75 Colo. 12 | Colo. | 1924

Mr. Justice Whitford

delivered the opinion of the court.

This controversy arises out of a case once before this court, where we reversed an order appointing a receiver of certain coal properties, reported under the title Rude v. Wagman, 71 Colo. 499, 207 Pac. 992.

The receiver took possession of the property and operated the coal mine, from which he received a considerable sum of money. The mandate of this court in that case directed the district court to require the receiver to deliver possession of all the property and assets to the person from whom he acquired such possession, and to discharge the receiver and dismiss the complaint, and by a subsequent order, upon a citation, the district court was directed to make the necessary orders to put Rude, the plaintiff in error, in possession of all the property of which the receiver was possessed. Thereafter the district court made an order allowing the receiver to retain nearly $4,000 received by him from the operation of the coal mine, out of which he paid himself as receiver $150 per month for the period of his receivership, and also a like sum for a similar period to respondent Saunders as attorney for the receiver. A citation issued to the judge of the district court, the receiver and attorney, to show cause, for the purpose of obtaining a review of this order of the district court.

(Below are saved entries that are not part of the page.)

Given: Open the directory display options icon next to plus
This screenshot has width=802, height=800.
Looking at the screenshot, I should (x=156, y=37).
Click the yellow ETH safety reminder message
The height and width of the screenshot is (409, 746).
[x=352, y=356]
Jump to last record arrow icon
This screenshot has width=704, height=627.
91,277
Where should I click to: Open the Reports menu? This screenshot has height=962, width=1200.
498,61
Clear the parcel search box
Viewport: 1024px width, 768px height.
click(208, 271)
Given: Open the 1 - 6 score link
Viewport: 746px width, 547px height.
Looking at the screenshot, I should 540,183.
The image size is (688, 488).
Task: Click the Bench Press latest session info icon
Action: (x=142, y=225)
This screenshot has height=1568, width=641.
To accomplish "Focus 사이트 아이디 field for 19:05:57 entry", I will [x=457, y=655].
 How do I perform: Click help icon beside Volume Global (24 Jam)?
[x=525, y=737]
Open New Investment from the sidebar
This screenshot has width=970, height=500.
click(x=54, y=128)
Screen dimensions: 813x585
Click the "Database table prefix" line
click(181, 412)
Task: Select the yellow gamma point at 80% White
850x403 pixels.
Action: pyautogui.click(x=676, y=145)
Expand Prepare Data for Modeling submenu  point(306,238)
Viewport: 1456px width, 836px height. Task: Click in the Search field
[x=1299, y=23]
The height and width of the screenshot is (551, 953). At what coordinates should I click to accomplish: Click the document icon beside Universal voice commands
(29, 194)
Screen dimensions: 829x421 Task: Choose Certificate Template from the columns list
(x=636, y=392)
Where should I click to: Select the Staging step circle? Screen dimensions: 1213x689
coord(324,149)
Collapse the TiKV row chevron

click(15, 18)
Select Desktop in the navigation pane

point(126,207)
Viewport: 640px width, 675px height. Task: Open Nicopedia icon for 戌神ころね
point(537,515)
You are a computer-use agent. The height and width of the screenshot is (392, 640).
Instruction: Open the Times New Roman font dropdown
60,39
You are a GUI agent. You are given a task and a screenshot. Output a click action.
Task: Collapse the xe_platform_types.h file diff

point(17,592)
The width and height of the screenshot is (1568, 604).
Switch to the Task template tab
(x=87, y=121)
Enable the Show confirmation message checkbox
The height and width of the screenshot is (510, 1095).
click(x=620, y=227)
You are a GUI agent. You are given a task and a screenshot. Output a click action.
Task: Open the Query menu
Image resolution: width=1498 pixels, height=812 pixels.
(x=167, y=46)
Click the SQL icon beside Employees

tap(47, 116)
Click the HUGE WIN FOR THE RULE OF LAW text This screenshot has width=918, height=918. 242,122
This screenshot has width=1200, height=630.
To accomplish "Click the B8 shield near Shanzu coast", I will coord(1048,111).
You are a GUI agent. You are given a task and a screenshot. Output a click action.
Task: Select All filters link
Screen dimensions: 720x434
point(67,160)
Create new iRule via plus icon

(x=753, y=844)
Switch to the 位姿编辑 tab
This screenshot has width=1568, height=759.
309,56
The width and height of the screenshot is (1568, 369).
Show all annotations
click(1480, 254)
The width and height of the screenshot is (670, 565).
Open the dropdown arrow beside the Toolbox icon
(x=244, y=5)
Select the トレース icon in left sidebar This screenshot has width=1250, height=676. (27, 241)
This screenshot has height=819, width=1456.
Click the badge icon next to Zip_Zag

The question is, may the court lawfully authorize a receiver to pay himself and his attorney out of the funds of the receivership, derived from the operation and depletion of the mine, carried on by him after his appointment, where the averments of the complaint show insufficient facts to *14authorize the appointment of a receiver? We think not. The appointment was made over the objection of the plaintiff in error, and without the authority of law, as shown by the complaint. The appointment was not made at his instance or by his consent or for his benefit, and his property having been taken from his possession by an unauthorized proceeding, it was an invasion of his rights, and he cannot in law be required to surrender it to pay the expenses of the unauthorized and illegal receivership proceedings.

In Hendrie & Bolthoff Mfg. Co. v. Parry, 37 Colo. 359, 365, 86 Pac. 113, 115, we said: “It has been ruled that a plaintiff who improperly secures the appointment of a receiver, and not the defendant whose property is wrongfully taken from him, is liable for the legitimate expenses of such receivership'.”

The plaintiff in error was entitled to have restored to him all of the money paid to the receiver and his attorney, and the district court will entertain such proceedings as may be necessary to give effect to the orders of this court.

Mr. Chief Justice Teller and Mr. Justice Denison concur.